A Comissão de Ciência e Tecnologia, Comunicação e Informática da Câmara dos Deputados realizou hoje (6, no Brasil) uma audiência pública para discutir o Projeto de Lei 1821/03, que cria cotas para a transmissão de desenhos animados brasileiros.

Para o autor do PL, deputado Vicentinho (PT-SP), as animações exibidas no país, além de serem exclusivamente estrangeiras, retratam o Brasil de forma preconceituosa.

"Sou negro, mas meus heróis não eram negros, porque na TV não existem heróis negros". Ele também criticou a quantidade de cenas de violência nos desenhos, filmes e videogames estrangeiros veiculados nas emissoras brasileiras.

Na avaliação dele, a produção de animações nacionais é fundamental para a valorização da cultura brasileira. "Nós aprendemos a ver as histórias dos outros.
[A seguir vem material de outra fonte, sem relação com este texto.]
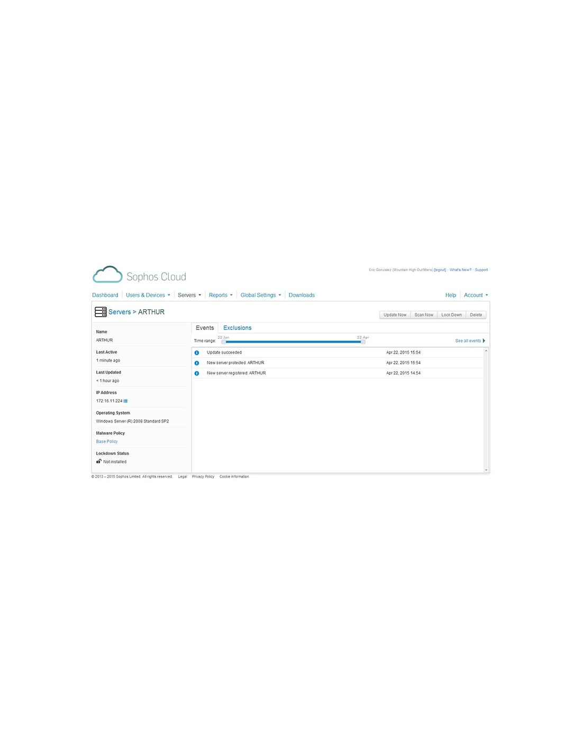Click the server rack icon beside Servers
582x753 pixels.
click(101, 312)
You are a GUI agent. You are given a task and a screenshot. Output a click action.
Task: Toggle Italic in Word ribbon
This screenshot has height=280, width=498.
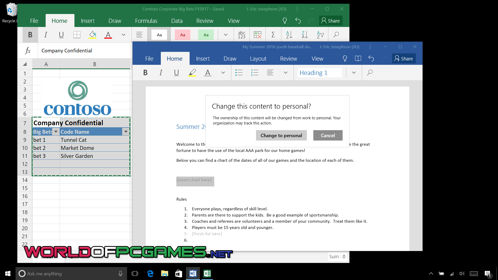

Nós devemos conhecê-las, mas também temos que olhar a nossa".

Entretanto, o consultor da Associação Brasileira de Emissoras de Rádio e Televisão (Abert), Carlos Eduardo Rodrigues, disse que a medida pode prejudicar as emissoras.

De acordo com ele, a principal rede comercial de TV do país exibe conteúdo nacional em 91% da programação. E que 60% da programação infantil dessa emissora é de origem nacional. "Impor cotas significa intervir em uma função vital das TVs privadas: a de definir a programação segundo o interesse do público".
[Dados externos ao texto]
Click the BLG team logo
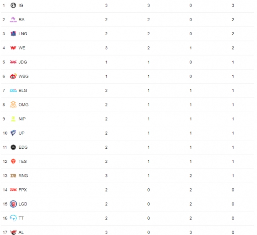The image size is (257, 235). pos(13,91)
Para o diretor do Centro Tecnológico do Audiovisual (CTAV) do Ministério da Cultura, José de Araripe, o projeto vai aquecer o mercado nacional e contribuir para a formação educacional das crianças.

Araripe lembrou que, embora muitos profissionais brasileiros de animação trabalhem em estúdios internacionais, é preciso criar um pólo nacional de produção. "Nossos talentos estão indo embora porque não têm oportunidade aqui".

Entre os objetivos, segundo o deputado Elismar Prado (PT-MG), está o incentivo à produção nacional de desenhos animados e à formação de cidadão conscientes. "Só vamos mudar a nossa sociedade através da formação de cidadãos mais críticos e mais exigentes em seus direitos. Para isso, precisamos educar melhor as nossas crianças".

O projeto estabelece percentuais mínimos graduais. Pela proposta, no quinto ano de implementação da lei, 50% das transmissões de animações devem ser de origem nacional.

Segundo o relator da matéria, a cota ainda será discutida pela comissão e, posteriormente, com profissionais da área.